Moreover, in the study by Brewer (2006), the measurement instrument was Child Drawing: Hospital (children were asked to draw the picture of a person who had been admitted to a hospital and hospitalized) as a tool to assess the emotional state of the children. Nevertheless, in the present study, RCMAS was used as an appropriate tool to assess manifest anxiety in the school-age children. It should be noted that the instrument used in this study was quantitative and scored more objectively (5).
Besides, the results of a study performed by Majzoubi and Majzoubi (2012) entitled as “Effects of psychological preparation on reduction of surgery anxiety signs in children” showed a significant difference in the post-test mean scores of preoperative anxiety in the intervention group, compared to those in the control group. Furthermore, in the mentioned study, the intervention group showed a significant reduction in anxiety (27). One of the reasons for this discrepancy was the lack of a control group in the present study.
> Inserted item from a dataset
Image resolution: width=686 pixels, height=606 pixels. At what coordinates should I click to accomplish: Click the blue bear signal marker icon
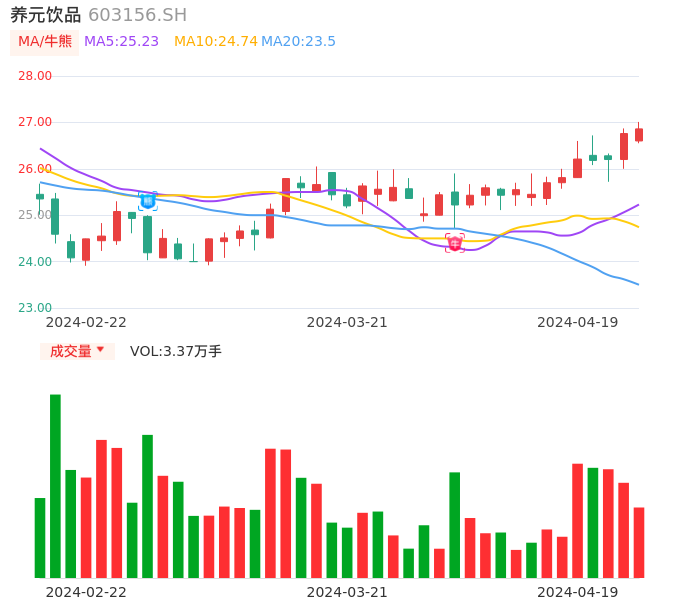coord(148,201)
Consequently, in the current study, the difference between the groups was likely to be significant if a control group was included. However, it was not possible to employ controls due to the ethical issues of the research. Another possible cause of non-compliance was the use of Hamilton Anxiety Rating Scale in the study carried out by Majzoubi and Majzoubi (2012), while RCMAS was employed in the present study as a measurement tool specialized for children. Accordingly, they could affect the results owing to differences in the methods of scoring and completion.
Implications for Practice
According to the results of the present study, the implementation of a preoperative preparation program could reduce manifest anxiety in the children and parents of the four study groups. The timing and methods of training also had comparable effects in this regard. Furthermore, the video tutorials were as effective as the presence of a nurse beside the patients, which was indicative of the appropriateness of the video used in this study.
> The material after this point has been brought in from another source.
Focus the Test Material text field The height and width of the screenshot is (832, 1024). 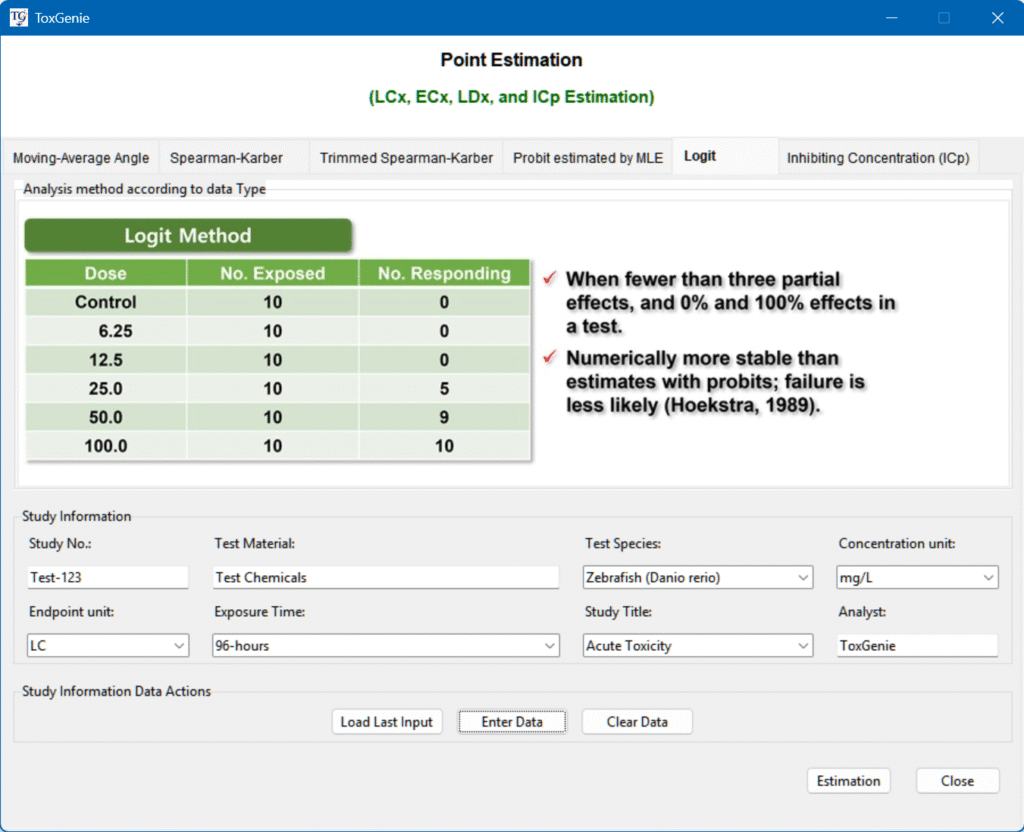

Regardless of parents’ level of education and age, the training intervention could have an impact on the four study groups. Therefore, all the four training methods could be considered as effective to inform the parents and children about diseases, hospitalization, different departments within a hospital, as well as admission and discharge processes.
Acknowledgments
This study was the result of a Master’s thesis in internal-surgical nursing approved with the code number of IR.MUMS.REC.1395.122 by the Ethics Committee of Mashhad University of Medical Sciences. The current research was also registered and confirmed at the Iranian Registry of Clinical Trials with the code number of IRCT20160918297982N. Hereby, we extend our gratitude to the Deputy of Research at Mashhad University of Medical Sciences for funding this research. We also appreciate all the professors at Mashhad Faculty of Nursing and Midwifery, authorities of Doctor Sheikh Specialist Hospital for Children, and all the beloved children and their parents who contributed to this study.
Conflicts of Interest
The authors declare that there is no conflict of interest regarding the publication of this article.